Как не поведет, конечно, поведет… Вот только утром он сходит в свое стойбище, захватит с собой припас, захватит ружье, велит бабе одной кочевать, велит ей белку, сохатого бить… Поди, он тоже человек, он понимает… Как это можно людей бросить наобум: тайга, борони бог! Неминучая смерть придет: никуда отсюда не выйдешь, смерть. А в Крайске ему все знакомо: купцы знакомы, чиновник знаком, еще самый главный начальник знаком, Степка Иваныч.., у него пуговицы ясны, усищи во какие, сбоку ножик во, до самой до земли!.. Очень хорошо знаком ему Степка Иваныч, главный, имал, хватал, пьяного за ноги в тюрьму волок, по мордам бил:
- Пилицейской…
Ибрагим улыбался.
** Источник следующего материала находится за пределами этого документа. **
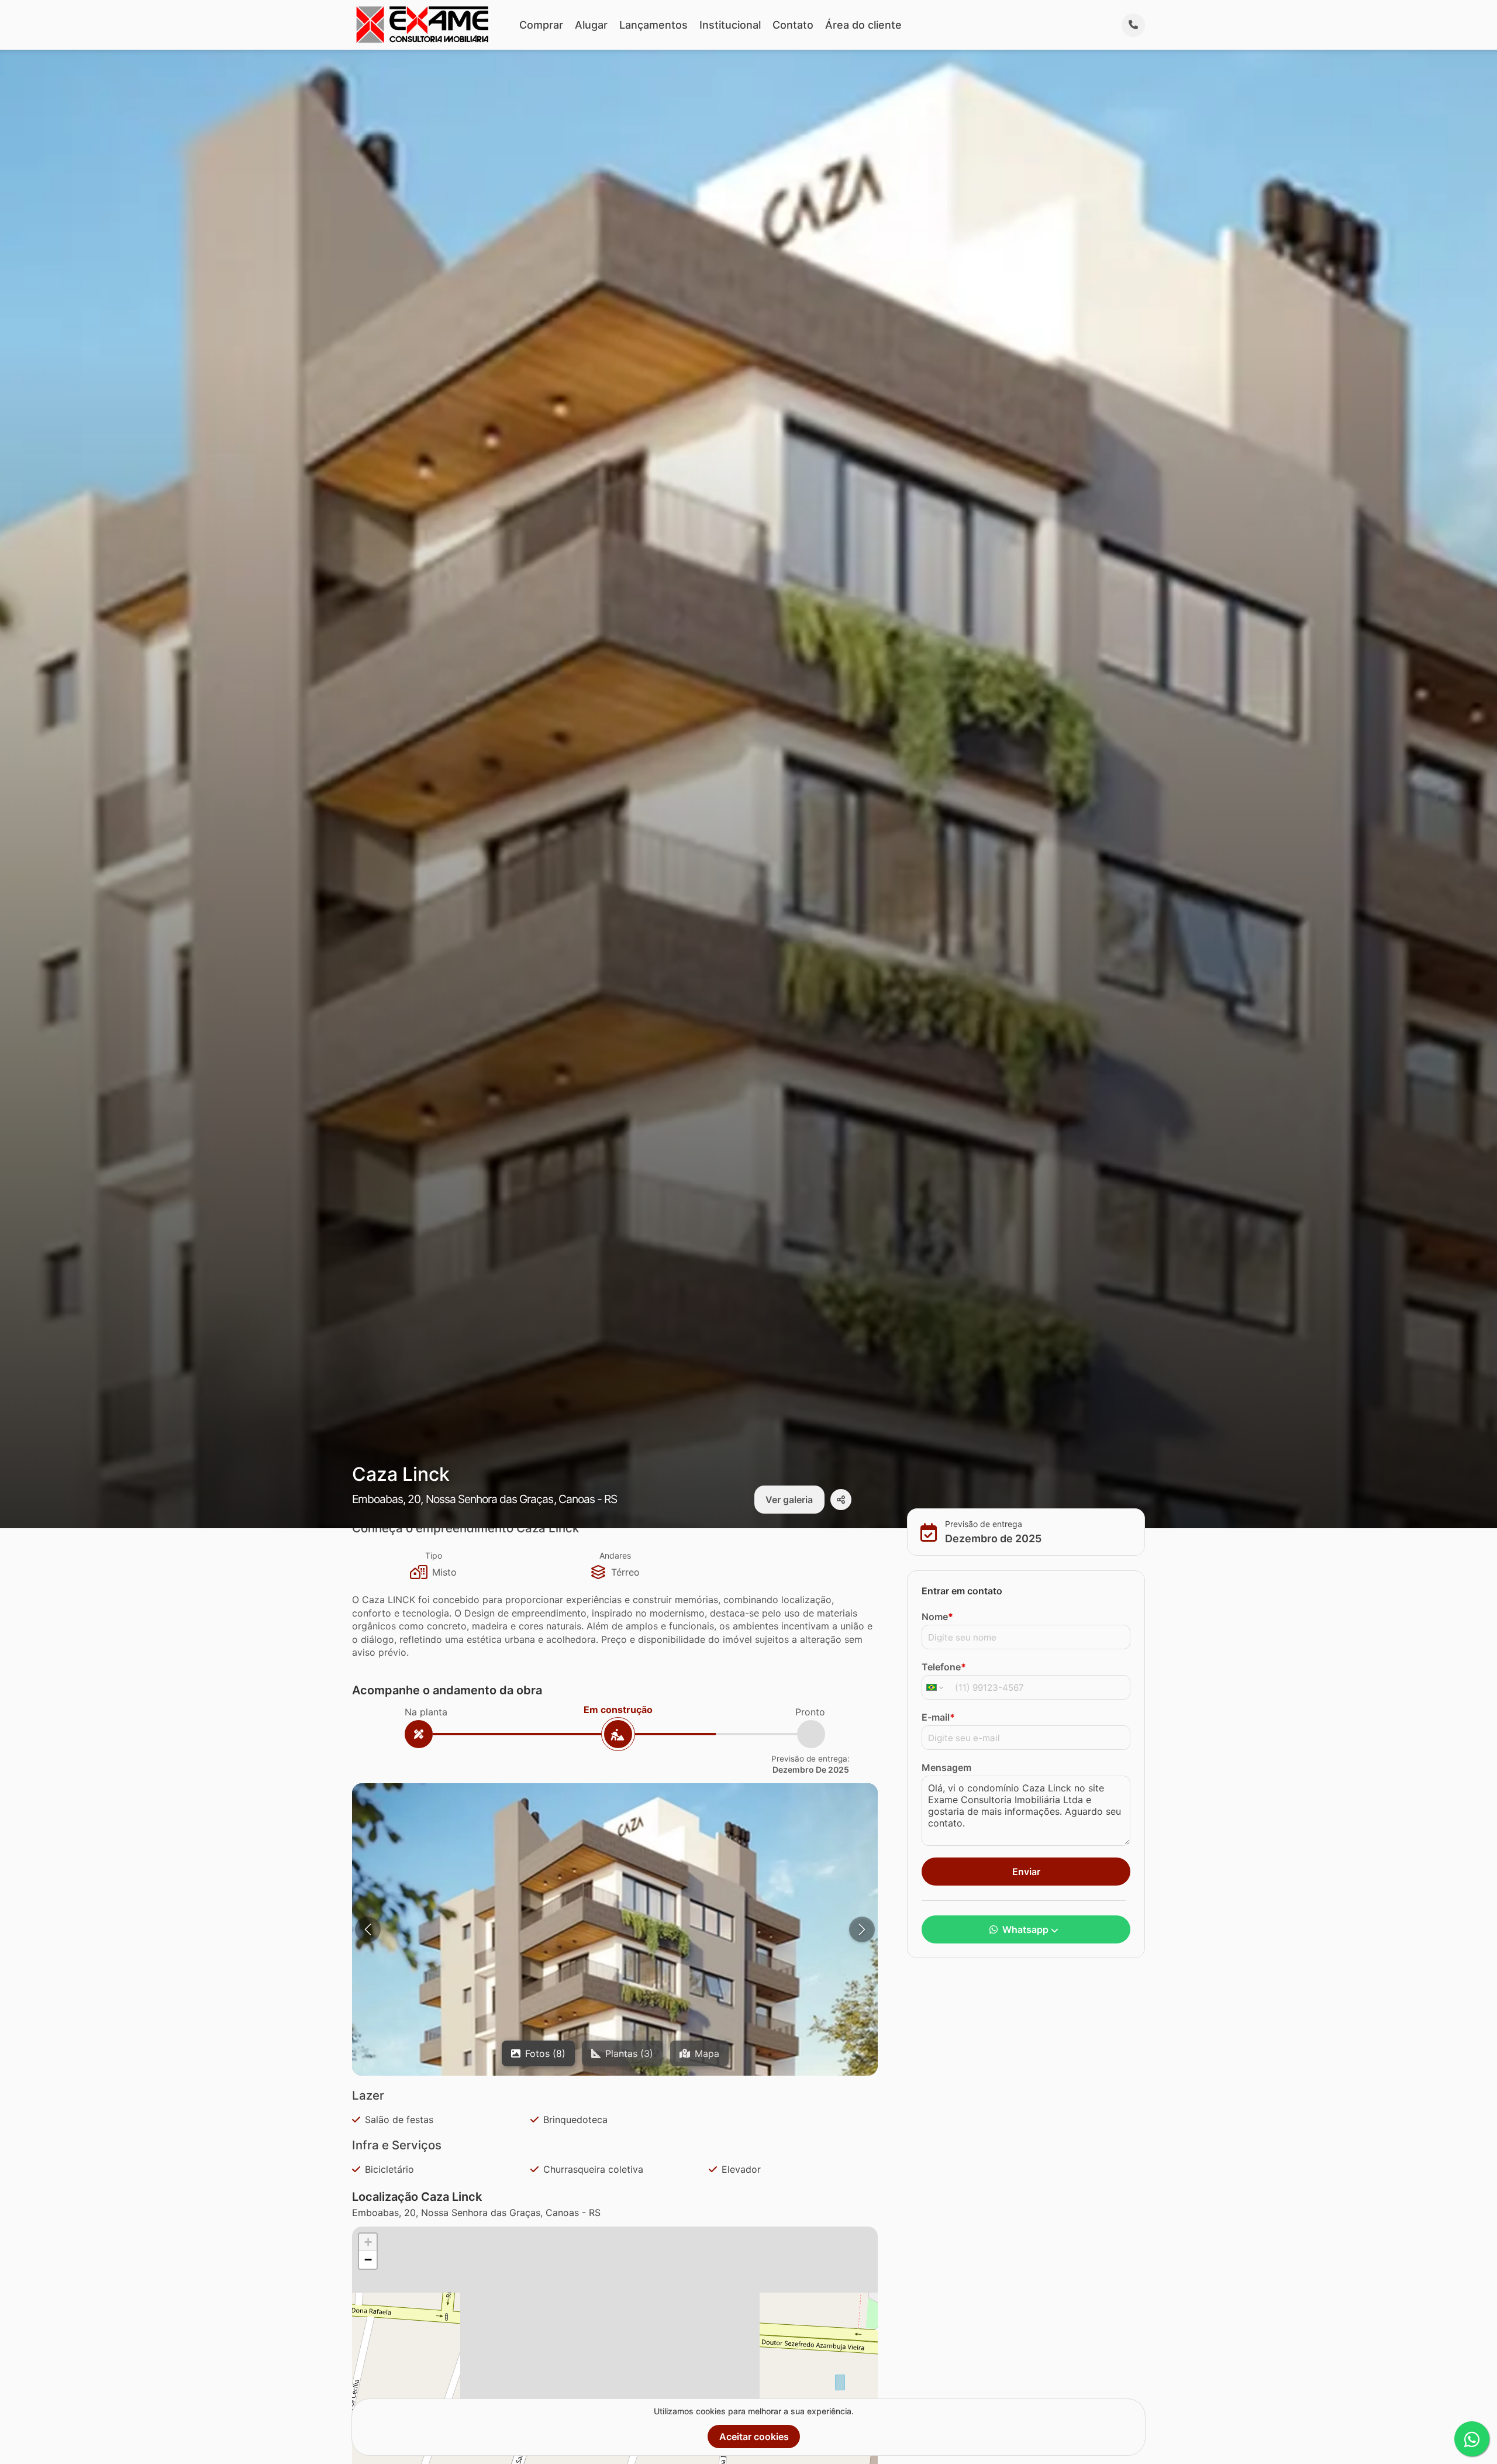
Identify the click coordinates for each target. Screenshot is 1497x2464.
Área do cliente (863, 25)
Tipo (433, 1555)
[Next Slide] (862, 1929)
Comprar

Прохор хмурил лоб и, разглядывая болтливого тунгуса, был неспокоен. Ибрагим угощал тунгуса спиртом, сам пил; угощал его чаем, кашей, сам ел. Подвыпивший тунгус сюсюкал, хохотал: он очень богат, все это место - его, и еще двадцать дней иди во все стороны, - все его… Оленей у него больше, чем в горсти песчинок… Он князь, он в тайге - самый большущий человек…
Но все-таки на ночь еще крепче прикрутили его к дереву и завалились на берегу спать у пылавшего костра.